Both roles are extremely challenging, with no hiding place for the actors. Onstage for the whole play on a stripped-down set, they are constantly on the move, constantly surprising and outdoing each other with outlandish, brutal and increasingly wild fantasies and memories. With the play completely reliant on their words and movement throughout, Matthew Bulgo and Jannah Warlow give powerful performances, completely inhabiting their unnamed characters.

There is an enjoyable playfulness in watching each lover’s inventive reaction to the other’s latest lurid fantasy, either topping it with a more extreme fantasy or else comically undercutting and undermining it. This verbal and physical contest, with its sweeping to and fro of poetic imagery, forms the structure of the play. But beneath these competing fantasies, other themes emerge as we begin to sense the lovers’ feelings of loss, grief and blame.

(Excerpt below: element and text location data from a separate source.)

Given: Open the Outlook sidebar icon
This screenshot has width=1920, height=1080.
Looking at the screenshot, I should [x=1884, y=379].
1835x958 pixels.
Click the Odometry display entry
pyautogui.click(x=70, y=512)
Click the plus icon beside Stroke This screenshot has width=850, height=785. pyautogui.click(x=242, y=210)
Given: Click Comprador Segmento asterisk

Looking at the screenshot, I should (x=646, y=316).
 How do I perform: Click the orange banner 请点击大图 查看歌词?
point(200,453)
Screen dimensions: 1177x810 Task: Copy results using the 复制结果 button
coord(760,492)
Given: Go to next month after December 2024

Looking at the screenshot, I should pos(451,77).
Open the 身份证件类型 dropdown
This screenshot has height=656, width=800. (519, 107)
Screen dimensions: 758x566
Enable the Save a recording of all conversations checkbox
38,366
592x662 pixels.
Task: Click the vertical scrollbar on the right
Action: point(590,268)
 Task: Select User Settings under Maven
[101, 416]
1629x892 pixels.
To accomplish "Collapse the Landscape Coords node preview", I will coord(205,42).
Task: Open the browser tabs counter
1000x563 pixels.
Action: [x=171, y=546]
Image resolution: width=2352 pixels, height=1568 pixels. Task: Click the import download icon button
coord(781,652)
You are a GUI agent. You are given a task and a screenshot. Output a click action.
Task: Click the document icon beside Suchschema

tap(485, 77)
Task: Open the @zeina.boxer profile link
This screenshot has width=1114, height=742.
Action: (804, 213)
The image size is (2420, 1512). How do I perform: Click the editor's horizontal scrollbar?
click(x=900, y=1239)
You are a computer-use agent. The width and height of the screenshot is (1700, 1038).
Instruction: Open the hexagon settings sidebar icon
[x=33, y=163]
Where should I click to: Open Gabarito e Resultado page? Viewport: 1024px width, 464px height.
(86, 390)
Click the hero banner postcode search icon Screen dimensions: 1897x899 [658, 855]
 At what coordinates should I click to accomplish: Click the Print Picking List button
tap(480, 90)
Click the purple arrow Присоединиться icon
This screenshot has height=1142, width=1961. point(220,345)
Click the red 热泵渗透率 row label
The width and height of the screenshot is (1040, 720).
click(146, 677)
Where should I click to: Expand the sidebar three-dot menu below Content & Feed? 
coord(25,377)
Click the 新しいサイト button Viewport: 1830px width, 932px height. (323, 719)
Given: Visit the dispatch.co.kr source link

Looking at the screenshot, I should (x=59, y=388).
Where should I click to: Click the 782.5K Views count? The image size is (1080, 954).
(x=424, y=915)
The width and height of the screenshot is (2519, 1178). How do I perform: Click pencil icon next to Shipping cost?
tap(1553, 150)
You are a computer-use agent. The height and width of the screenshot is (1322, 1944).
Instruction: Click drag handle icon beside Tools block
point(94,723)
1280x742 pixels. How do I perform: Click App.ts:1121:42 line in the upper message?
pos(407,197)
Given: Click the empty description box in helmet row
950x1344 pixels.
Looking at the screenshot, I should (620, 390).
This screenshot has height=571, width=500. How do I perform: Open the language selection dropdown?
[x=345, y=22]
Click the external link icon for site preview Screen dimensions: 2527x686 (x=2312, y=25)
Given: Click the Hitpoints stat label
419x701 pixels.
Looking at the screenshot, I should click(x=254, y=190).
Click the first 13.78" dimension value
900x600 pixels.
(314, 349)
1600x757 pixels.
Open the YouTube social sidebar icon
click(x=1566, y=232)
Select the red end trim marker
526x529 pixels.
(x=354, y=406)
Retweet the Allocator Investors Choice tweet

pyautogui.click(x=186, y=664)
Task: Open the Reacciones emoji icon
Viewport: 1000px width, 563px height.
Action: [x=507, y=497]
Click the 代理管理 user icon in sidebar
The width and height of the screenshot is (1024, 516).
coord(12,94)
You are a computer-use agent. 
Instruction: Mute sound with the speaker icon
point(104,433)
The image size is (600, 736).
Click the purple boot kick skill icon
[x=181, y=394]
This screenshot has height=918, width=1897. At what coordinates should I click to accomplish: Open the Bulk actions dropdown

In the Q and A session following the first-night performance, Philip Ridley explained his desire to shine a light on the paradoxically violent language of love, in much-used romantic phrases such as ‘you tore me apart’, ‘you broke my heart’, etc. Ridley explores the stark violence of this language by replacing well-worn phrases with images of his own, such as pushing a bullet delicately between a lover’s lips.

As the play progresses, a striking transformation of the mood casts a new light on the storm we have witnessed up to that point.

The simplicity of set and plot create a feeling of unconstrained freedom, allowing the characters to transport the audience to whatever bizarre world they can invoke through words and movement. This striking production is expertly directed by Chris Durnall, with a keen sense of the timing and rhythms of Ridley’s play.